Watchtower
Watchtower tracks changes to corporate and government AI safety policies, both announced and unannounced. Click any entry for details.
< Back
Date:
Anthropic
Change
Moderate
Anthropic updated its Responsible Scaling Policy (RSP) from v3.2 to v3.3, two days before the release of Opus 4.8. In Section 1, “Our Recommendations for Industry-Wide Safety,” this update included a changed description in the “Capability or usage threshold” for “novel chemical/biological weapons production,” shifting the framing from:
AI that can significantly help moderately resourced, expert-backed teams to AI that can substitute for the small number of world-leading specialists who are currently the primary bottleneck.

The mitigations for triggering this threshold remain unchanged. It’s notable that the RSP changelog calls this a “revision,” while the Opus 4.8 system card frames it as a “clarification of the intent of our earlier threshold.” The latter is a generous characterization, given that the new threshold sits at a meaningfully higher capability level than the previous version and is harder to trigger.

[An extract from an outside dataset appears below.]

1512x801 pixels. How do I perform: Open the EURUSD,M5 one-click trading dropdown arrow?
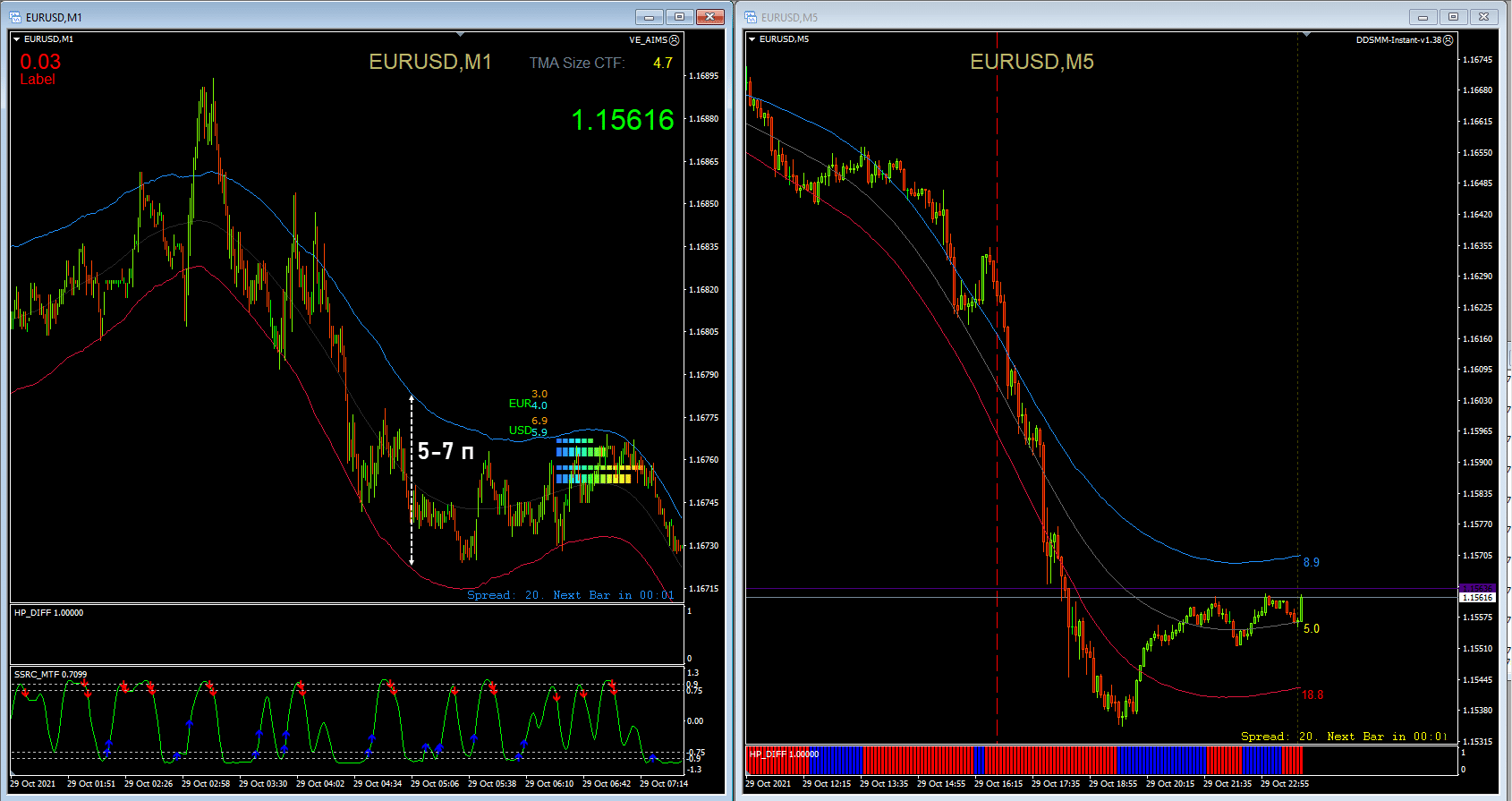point(752,39)
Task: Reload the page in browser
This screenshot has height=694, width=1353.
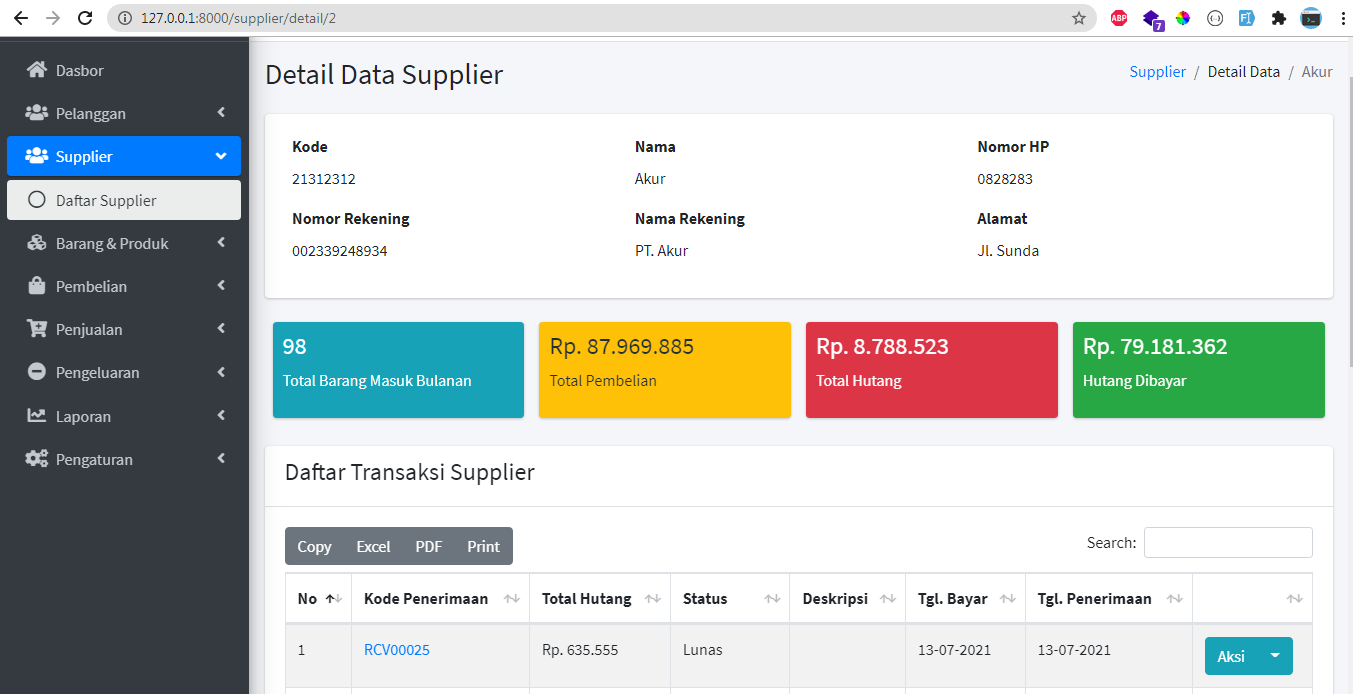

There were also changes to Section 3.1, Risk Reports: Scope and Timing. The criteria for including internally deployed models in a Risk Report are now structured around two explicit conditions: (1) the model could pose risks related to high-stakes misalignment or automated R&D, and (2) those risks significantly exceed those of models covered by a prior Risk Report. Additionally, v3.3 names and refines “off-cycle updates,” analyses that Anthropic publishes between Risk Reports when a model’s risk profile changes significantly.
V3.3 also makes minor terminology changes, notably renaming the third capability-threshold row from “High-stakes sabotage opportunities” to “Misaligned AI systems in high-stakes settings.” The threshold text itself is unchanged.